Richard Albert: I think one of the most useful theories about the U.S. Constitution in the last generation has been Heather Gerken's very useful metaphor of a hydraulic system to describe the U.S. constitutional order. And the way it works is, probably what you can imagine if you're picturing it in your minds. I think of an engine which runs on a hydraulic pressure system. An engine has a number of different paths through which the energy is directed. The theory of hydraulics, as advanced by Heather Gerken, is that when there are certain paths in the system, think of an engine. In that engine, paths to release the pressure. When those paths become blocked, for whatever reason, well the energy in the engine has to find another way to release itself. And there are two ways. One, it either finds an alternative path, and it exits the engine in a way that is maybe not intended but still non problematic.

The second way is that the pressure builds and builds and because it cannot escape, it explodes the system. And so now think of this in terms of the U.S. Constitution. There are energies that build and build in the U.S. constitutional order for change, for reform. The ordinary path, the conventional path for those energies to manifest is through the Article 5 process of constitutional amendment. But because it's so difficult to amend the U.S. Constitution, those energies that build and build and build in the system, they need to find alternative routes to manifest.
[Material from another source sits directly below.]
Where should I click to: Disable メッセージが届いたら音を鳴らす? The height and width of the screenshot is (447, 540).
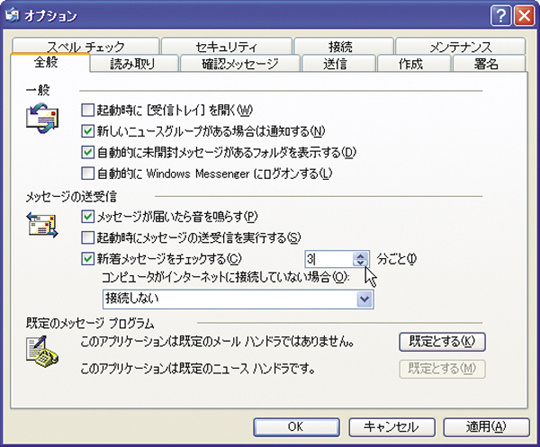pos(87,217)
And there have been a number of alternative routes that have been used in the U.S., one of which is Congress. So Congress has passed what scholars have called super statutes. Statutes that have quasi constitutional status that were enacted by the U.S. because they couldn't do the same by amendment. Bruce Ackerman uses the Civil Rights Act as an example of what he calls a landmark statute, what Bill Eskridge and John Ferejohn call a super statute. They have constitutional effect.

Another way that these energies have really been able to release themselves outside of Article 5 has been through judicial interpretation. So, pressure builds and builds and builds, and courts are not, judges are not blind to this, right? They're political actors, like all others. And so, they respond to these pressures, and they interpret the Constitution in a way that actually looks and feels like a constitutional amendment. It just doesn't actually get codified in the text of the Constitution as one. Here's an example: Dobbs. That is nothing if not an amendment to the U.S. Constitution. It just doesn't look like the 28th amendment in the text of the Constitution formally, but functionally it is that. Then that's a response to the pressures building and building in the constitutional order for change. Now we can discuss and debate whether that was a legitimate ruling by the U.S. Supreme Court, whether the court was responding to the right pressures. But the point I think still stands that that is an amendment level change to the U.S. Constitution.
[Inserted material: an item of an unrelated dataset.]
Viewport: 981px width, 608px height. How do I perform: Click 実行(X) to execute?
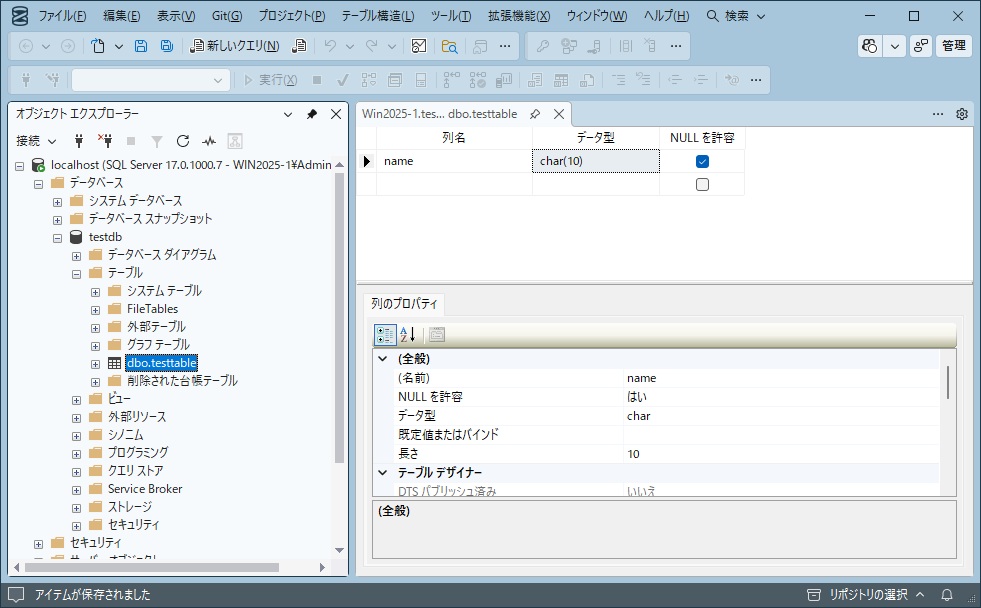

Kevin Frazier: We're seeing some efforts right now to alleviate some of that pressure. Recently, President Biden outlined a broad set of fundamental changes to our judiciary and in some cases, our Constitution. More specifically, he called for a constitutional amendment that would undo the Supreme Court's recent presidential immunity decision. More generally, the need for constitutional amendment seems to have captured popular attention, making your research even more relevant than before. So to set the scene before we go more into the U.S. amendment process, what are some of the common ways for amending constitutions around the world? Are there constitutions that are just changing willy nilly that have way too low of a bar for amendment, or do we usually see some sort of favored approach that reaches a happy medium, perhaps between our very, very resilient Constitution to a constitution that changes like a fair-weather fan in the middle of the MLB season

Richard Albert: The U.S. Constitution is in my view the world's most difficult constitution to amend. Part of the reason why is because it uses the standard model of constitutional design for amendment rules. What is that standard model? The standard model is generally one procedure or set of procedures to amend everything in the constitution. Now, since the writing of the Constitution in 1787, there have been great innovations in how we can amend constitutions.
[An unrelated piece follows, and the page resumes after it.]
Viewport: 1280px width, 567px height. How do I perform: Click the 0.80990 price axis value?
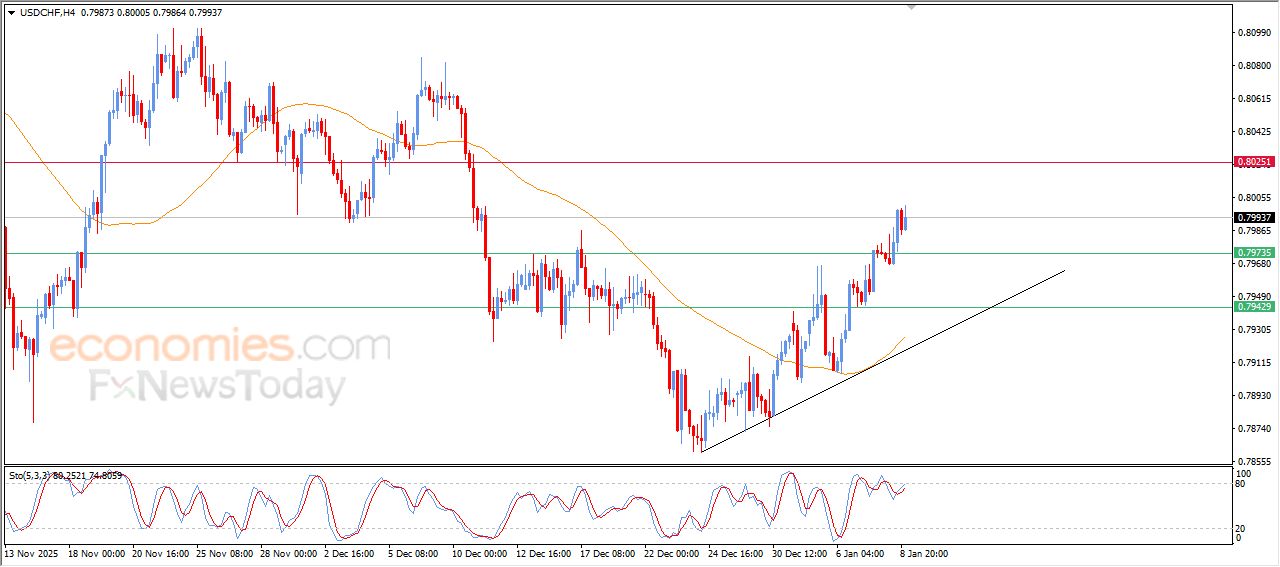point(1253,33)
So, for example, the standard model has given way to a more enlightened differentiated model that I've called the escalating model of constitutional design, which creates multiple procedures of constitutional reform, each different in terms of the degree of difficulty, but each expressly designated for use in relation to different parts of the constitution. Let me give you an example. The Constitution of South Africa has three different amendment procedures. One that's easy, one that's moderately difficult, and one that's very, very difficult. And the way we evaluate difficulty has to do with the thresholds needed to approve, has to do with the number of political institutions that have to be on board to ratify. As the degree of difficulty rises among these three procedures of constitutional amendment, the matters that can be amended using them, they rise in importance, which means that the most difficult amendment procedure must be used to amend the most important things in the Constitution itself. And the least difficult amendment procedure can be used to amend the least important things in the Constitution.

Now, one question to ask is, who determines what's most important, what's least important, right? That choice in the escalating model of constitutional design is made by those who wrote the Constitution. And so we hope that those who are writing the Constitution, assigning different parts and principles and rules in the Constitution to different degrees of amendment difficulty, we hope that they're responsive to the views and wishes and values of the people, that they're actually reflecting what the polity believes. But if that's the case, then I think that's a actually a very good design for amending a constitution because it doesn't require using the same amendment procedure to abolish slavery, for example, as we must use to change the date that the president becomes president from March 4th to January 20th, right? I've just compared to the 13th amendment and the 20th amendment. Both had to be ratified using the same procedure. And that's unusual in the modern day. What we instead see in new constitutions is this differentiation among procedures of amendment. Now you asked about how the U.S. Constitution compares. That's one way in which it compares to other constitutions, the standard model versus the more enlightened, advanced escalating model of constitutional design.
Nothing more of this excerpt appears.